--- The records ---

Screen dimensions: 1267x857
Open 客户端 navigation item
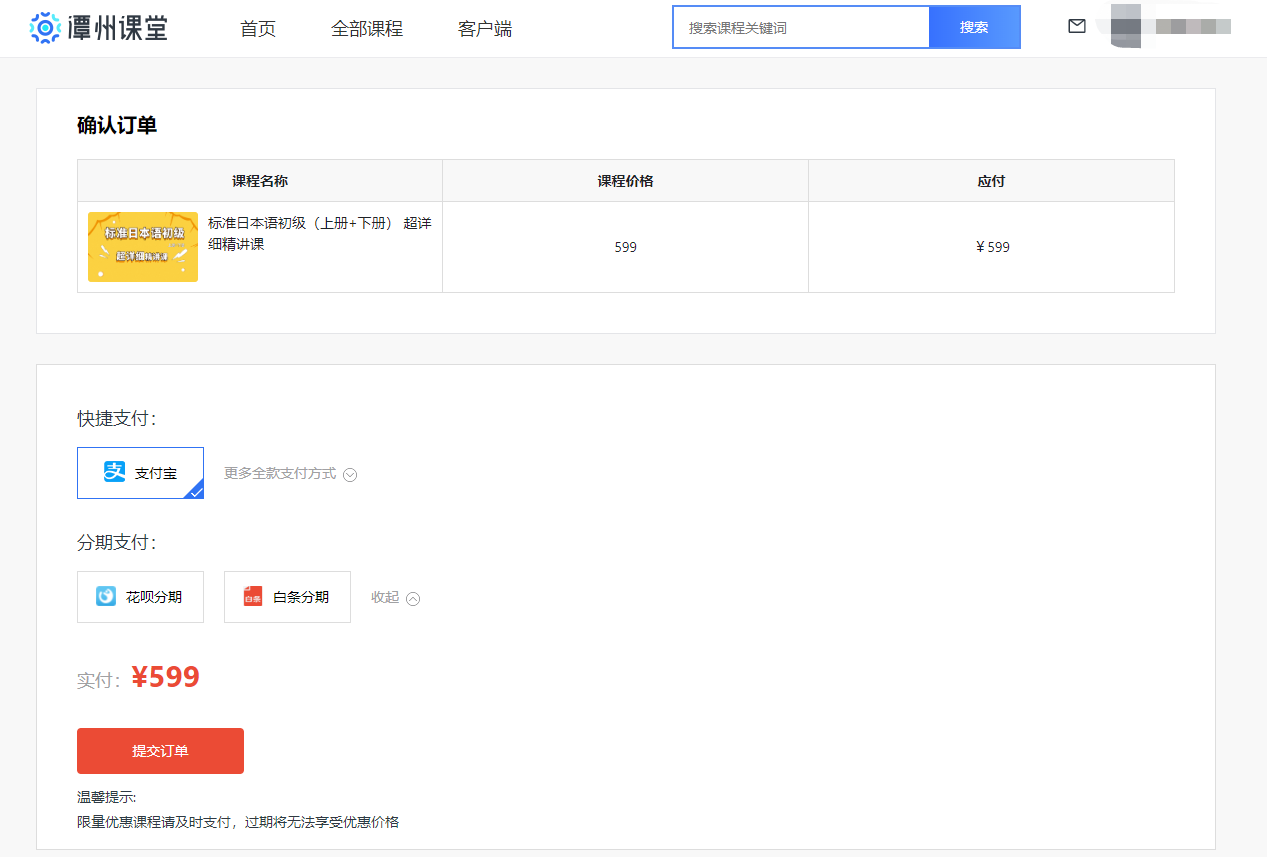point(485,29)
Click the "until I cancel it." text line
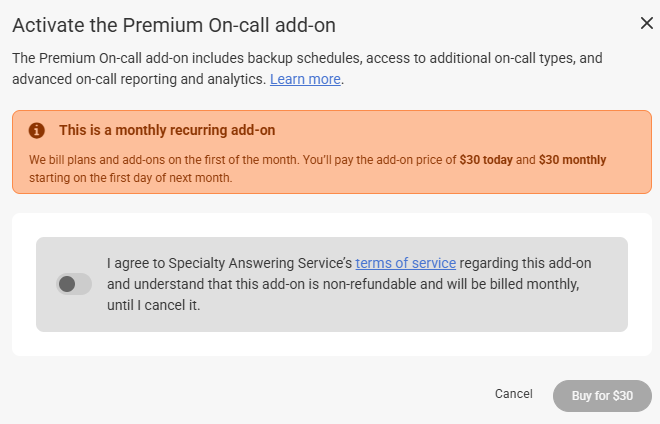Screen dimensions: 660x424 tap(154, 305)
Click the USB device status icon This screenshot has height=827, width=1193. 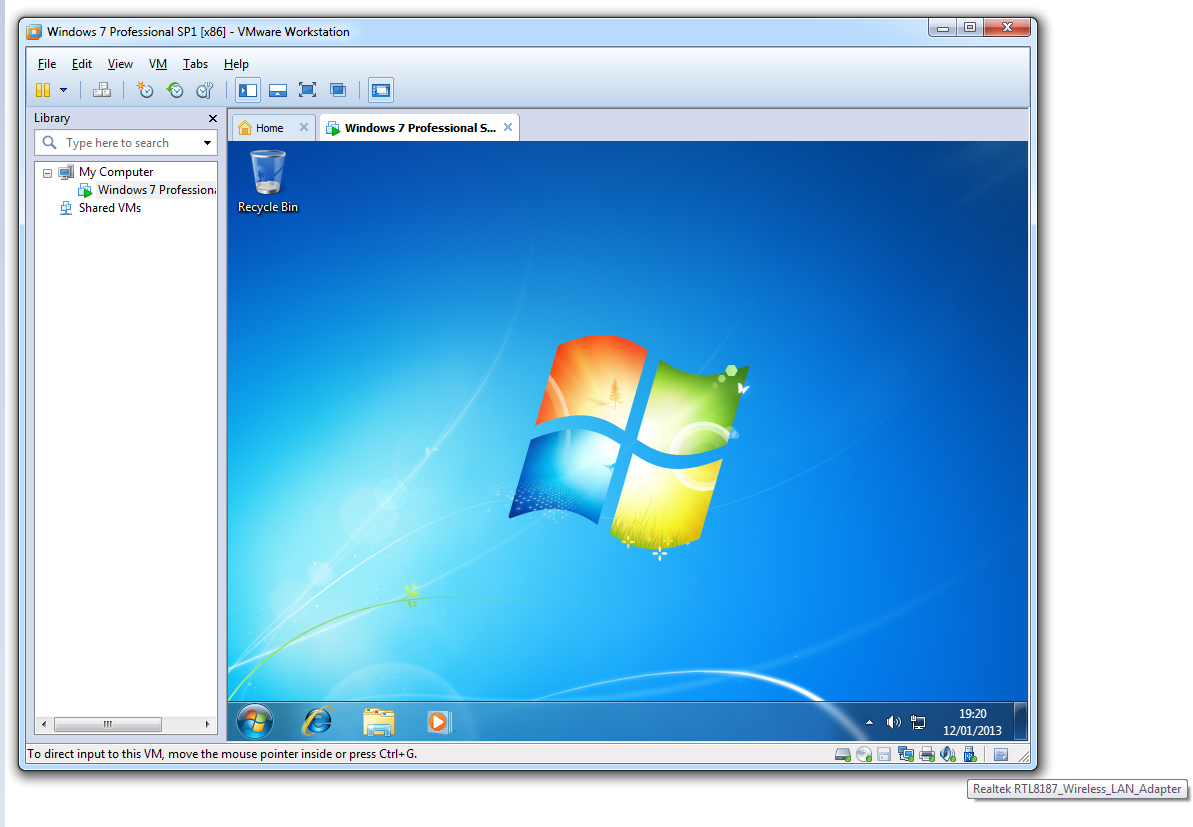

---

§ **Exercise requirements**: For every entry, return its exact wording and leave out any image.

§ **Task answer**:
Screen dimensions: 1267x857
Open 客户端 navigation item
point(485,29)
Click the "until I cancel it." text line
Screen dimensions: 660x424 tap(154, 305)
Click the USB device status icon This screenshot has height=827, width=1193. 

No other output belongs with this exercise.